Fiction Fantastic 2018 Winning Story: “Happy Daze” by Clayton Su-Parker

The story below is a winner from our Fiction Fantastic Young Writers Contest, open to all youth in Lane County. For more information on this contest, including how to enter, visit here. Support this program with a donation.

You can purchase this story in the 2018 Winners Anthology, Secret Keepers here.

“Happy Daze” by Clayton Su-Parker, Arts and Technology Academy

Second Place, Middle School Level, 2018

Happy Daze

Clayton Su-Parker

Arts and Technology Academy


The wind whistled through the trees as Bart trudged up the path toward his uncle’s farm. Bart’s eyes were searching the ground for anything of value that he could sell at the market the next day.

Bart’s life had been a living hell since some bullies had taken all his money, including a gold coin he had found while farming one day. Money was all Bart cared about, at least since his parents died of sickness when he was a kid.

Bart glanced up and cursed. Rising up from the direction of the village and his uncle’s farm, were towering columns of thick black smoke.

Bart broke into a run, dropping the mushrooms he had just found. As he rounded the last corner, he saw his house in flames, and staggering away from the barn, with a lamb, Fluffy, in his arms, was his uncle, blood dripping from numerous cuts and blisters.

Bart rushed to his uncle and yelled, “Who did this? Where’s the money? What happened? Did they take the food, too? Was this your fault?”

John collapsed and whispered in Bart’s ear, “It… was…Ted….”

John closed his eyes and his chest stopped rising and falling.


Bart swung the backpack over his shoulder, tightened his belt, and set off for the along a trampled swath of grass from the soldiers’ tread. With the smoking remains of the village and villagers behind him, his old life was now destroyed.

As the hours ticked past, he thought of how he would kill all the soldiers and Ted. After that he would explore the wild eastern plains and he would defeat several dragons, buy a castle, and have more wealth than Brandomere the Great. Perhaps then, he would feel content.

When the sun started setting, Bart got out his tent and blanket, then ate some dried meat. As it got darker, it also got colder. Bart crawled into his tent, wrapped himself in the wool blanket, and fell into a troubled sleep.

Bart woke with a start. Something outside was sniffing loudly around the flap of the tent. Bart quietly took out his dagger and waited for the creature to make the next move. Suddenly the tent was ripped out of the ground and a huge furry wolf-like humanoid was silhouetted in the full moon.

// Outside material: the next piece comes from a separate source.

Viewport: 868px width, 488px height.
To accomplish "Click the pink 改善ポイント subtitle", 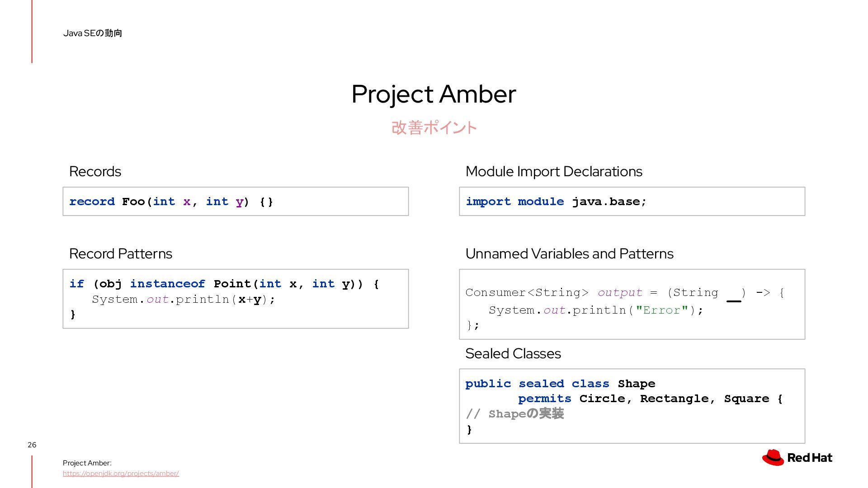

Bart scrambled out of his blanket and slowly backed away from the beast. The monster lunged for Bart’s throat. Bart closed his eyes and held the dagger in front of him. Suddenly, there was a heavy impact on the dagger and it was jerked out of his hands. Bart opened his eyes and saw the dagger lodged in the right eye of the beast.

With a blood curdling scream, the werewolf fled into the woods, a trail of blood betraying its path. Bart bent to pick up his dagger but remembered that it was still in the werewolf. Bart swore explosively.

Some minutes later Bart gathered up his camping equipment, stuffed them into his bag, and, while sitting on a log, waited for the sun to rise.


When the sun rose, Bart got off the wet, mossy log, dusted off his pants, and started after the blood trail. Bart picked a nice sturdy stick to fight with. 

The trees cast strange shapes on the ground and the whistling wind made Bart jump regularly. As afternoon wore on, rain clouds rolled in and soon it was pouring. Bart put on his cloak and continued on the fading trail.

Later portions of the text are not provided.